Canadian hockey player Chad Hinz was arrested at a Stockholm airport Friday on charges of drunk driving.
Hinz, one of the star players for Swedish club Skelleftea this past season, failed a breath test in northern Sweden on March 26.
Police at Arlanda airport arrested Hinz before he could board a flight, police spokesman Kjell Pettersson said.
The warrant was issued to keep Hinz, who was not legally barred from leaving the country, in Sweden during the investigation.
If convicted, he could face up to two years in jail.
Skelleftea is located about 750km north of Stockholm. The club declined to comment on the arrest, but was scheduled to hold a press conference later Friday about Hinz's future with the club.
Skelleftea played in Sweden's second-highest league this season and is third of six teams vying for two spots in next season's Elite League.

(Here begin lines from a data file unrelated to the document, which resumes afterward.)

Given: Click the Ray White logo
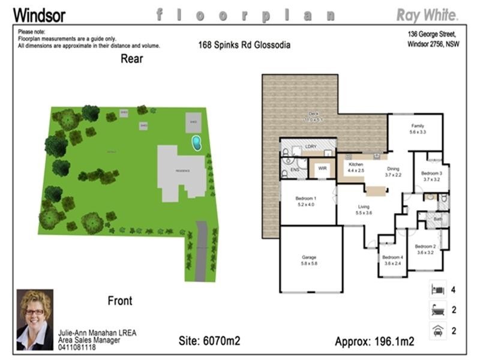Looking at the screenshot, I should pyautogui.click(x=428, y=14).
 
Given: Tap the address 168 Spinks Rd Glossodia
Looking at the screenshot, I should pyautogui.click(x=244, y=45).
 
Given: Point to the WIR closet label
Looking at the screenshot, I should pyautogui.click(x=322, y=169).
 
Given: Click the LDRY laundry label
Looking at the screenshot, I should pyautogui.click(x=311, y=146).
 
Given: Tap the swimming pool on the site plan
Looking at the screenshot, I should pyautogui.click(x=196, y=142).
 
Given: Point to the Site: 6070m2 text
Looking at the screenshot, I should pyautogui.click(x=209, y=341).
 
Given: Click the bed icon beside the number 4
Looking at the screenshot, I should pyautogui.click(x=437, y=290).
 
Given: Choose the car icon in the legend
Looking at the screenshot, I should pyautogui.click(x=437, y=329).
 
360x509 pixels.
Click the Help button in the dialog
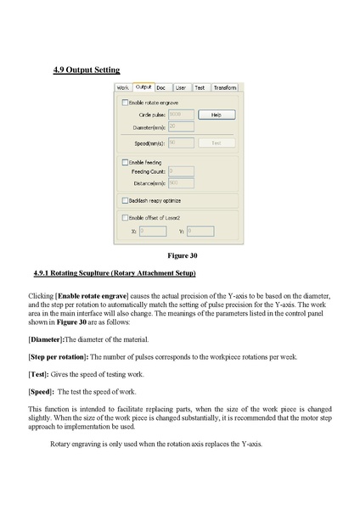click(x=217, y=114)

Hinz, a seventh-round draft pick for the Edmonton Oilers in 1997, has played nine seasons in the American Hockey League and Western Hockey League, mainly with the Moose Jaw Warriors and Hamilton Bulldogs. He spent last season with the AHL's Toronto Roadrunners.
NHL blues continue
After months of heated discussions with the players' association, NHL general managers ended two days of meetings bickering among themselves.
The six-hour, closed-door session between the GMs on Friday dealt with how to handle a draft that follows a season that never was, and who deserves a shot at Canadian top pick Sidney Crosby.
"The temperature got high very quickly," New York Islanders GM Mike Milbury said, describing the brief but "heated debate" that he believes will be settled by commissioner Gary Bettman and the league's board of governors, which meets on April 20.
One of the proposals under consideration involves having all 30 teams enter a lottery for the first pick, an idea none too popular among teams that finished the 2003-2004 season at the bottom of the standings.
"It certainly has the tendency to be a difficult issue," NHL executive vice president Bill Daly said following the meeting at an airport hotel near Detroit.
Usually, the draft order is set based on the previous season's standings, but that is not possible this year.
Washington won last year's draft lottery, after finishing with the league's second-worst record, and grabbed Russian sensation Alexander Ovechkin with the No. 1 pick.